Flag Wavers and "True Patriots" will not enjoy this read
I would venture to say that many of those who tend toward the deeply conservative end of the political or social spectrum would find Looking for Bigfoot to be highly offensive and perhaps "treasonous". More is the pity that their closed minds render them incapable of seeking or seeing the truth. The individuals to whom I refer are content to wear the rose-colored glasses while continuing to believe that the United States of America is a paragon of virtue and that might does indeed make right.
Looking for Bigfoot is burgeoning with powerful quotes from numerous individuals with a more liberal viewpoint, like this one from Bill Moyers:
"The more compelling our journalism, the angrier became the radical right of the Republican Party.
The Quest and the Quester
While Looking for Bigfoot is a chronicle of Jack Robert King's tragic search for the truth, it is also a portrait of a man tormented by the knowledge that he is living in a nation governed by shamelessly immoral, avaricious individuals living comfortably behind a carefully crafted illusion of their virtue. An unemployed, unpublished writer who served prison time for civil disobedience and who broadcasts an Internet radio show espousing his "radical" political views, Jack and his family live in Dyersville, Iowa in the home sitting on the movie site of the ball field portrayed in Field of Dreams. How ironic that a man cursed with the knowledge that the "American Dream" is actually a nightmare (except for a select few patricians) would live in the Heart of America on the location where the corporate media created an extremely popular film which glorified "America's Pastime". Baseball is as American as Mom, apple pie, and murdering millions of innocent civilians in the interest of imperial expansion.

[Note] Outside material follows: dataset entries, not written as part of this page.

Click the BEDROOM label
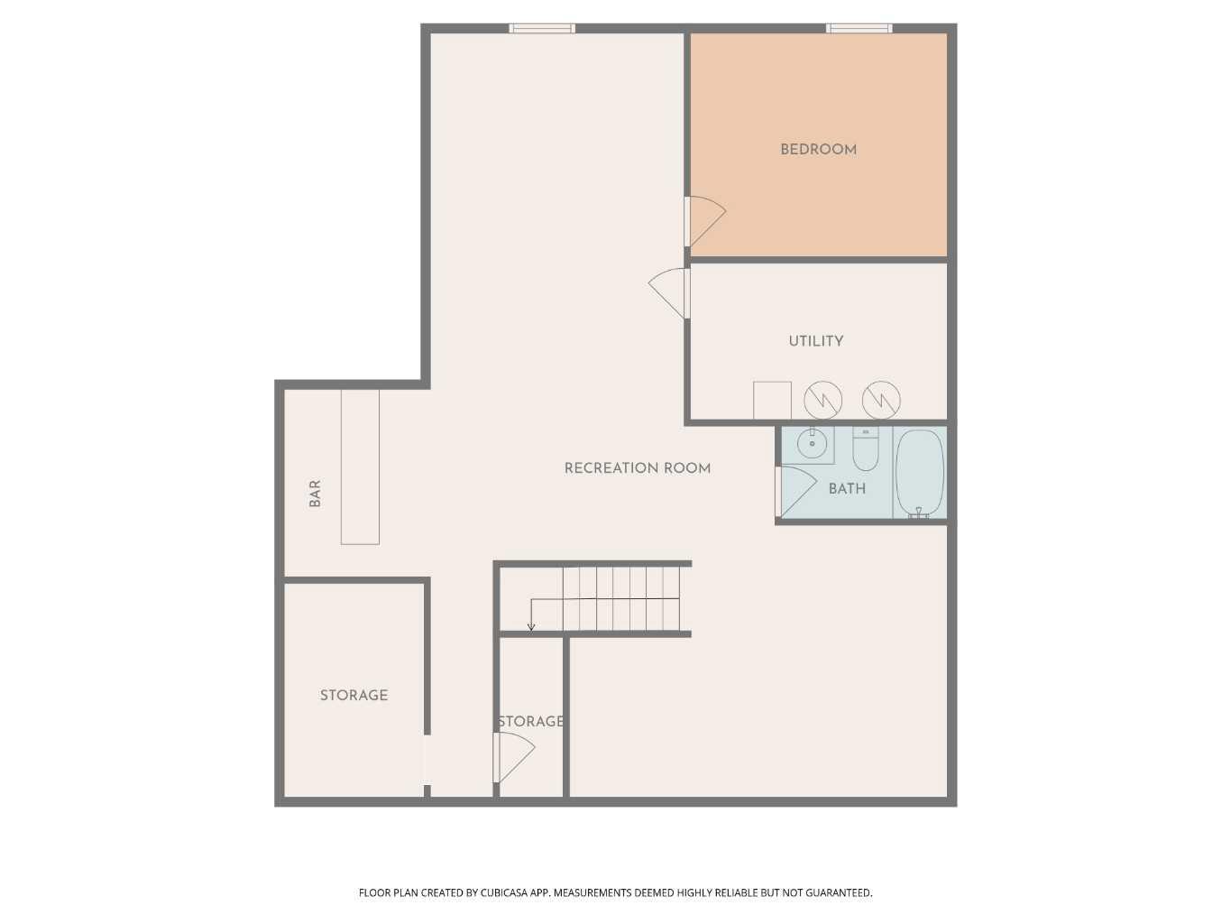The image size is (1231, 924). click(818, 150)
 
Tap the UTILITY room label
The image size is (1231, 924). click(816, 341)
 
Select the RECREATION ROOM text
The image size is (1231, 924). click(638, 468)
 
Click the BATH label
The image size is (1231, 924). click(847, 489)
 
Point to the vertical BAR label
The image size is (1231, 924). click(315, 494)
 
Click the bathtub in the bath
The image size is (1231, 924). click(919, 473)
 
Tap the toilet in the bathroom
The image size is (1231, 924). click(866, 448)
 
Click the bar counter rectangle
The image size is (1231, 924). click(360, 467)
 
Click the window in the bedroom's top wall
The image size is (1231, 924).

After receiving a copy of a magazine with a cover story profiling his beloved high school baseball coach's search for Bigfoot in Oregon, Jack decides that it is his destiny to follow his former coach to the Great Northwest. Literally taking his show on the road, Jack begins his physical quest for truth on a bus bound for Oregon, broadcasting his radio show via his laptop at various stops along the way.
As one might expect of a bus trip, Jack encounters a wide variety of personalities, beliefs, races, and religions in the people he sees and meets.
In one of the more poignant moments in the book, Jack has an exchange with an Air Force retiree who overheard him recording his next show. The military man confronted Jack:
"I disagree with everything you've been saying. They ought to place you in prison, son. I served so punks like you could be free."
"So...I'm free to do what I'm doing, thanks dude. By the way, next time, don't do me any favors, okay?
"Unless I specifically ask you, don't kill anyone for me, okay? Don't bomb anyone; don't nuke anyone; don't napalm anyone; don't murder any men, women or children for me, okay?